**Stored data:**
********************

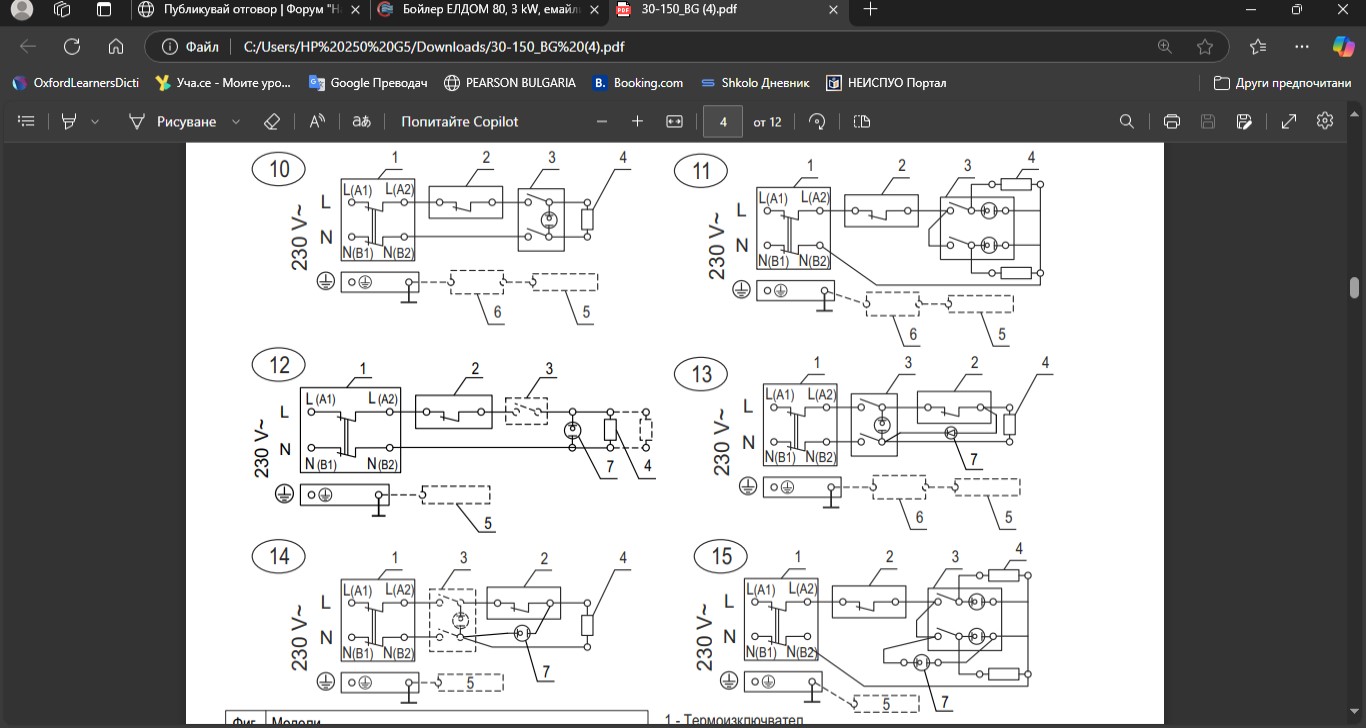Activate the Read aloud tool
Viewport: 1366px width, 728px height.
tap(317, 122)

********************

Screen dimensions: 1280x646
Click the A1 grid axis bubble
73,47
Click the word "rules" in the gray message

********************

Would you quote everything above from the line containing "Click the A1 grid axis bubble" down to the line containing "Click the word"? Include both of those lines and nothing else.

**Response to this task:**
Click the A1 grid axis bubble
73,47
Click the word "rules" in the gray message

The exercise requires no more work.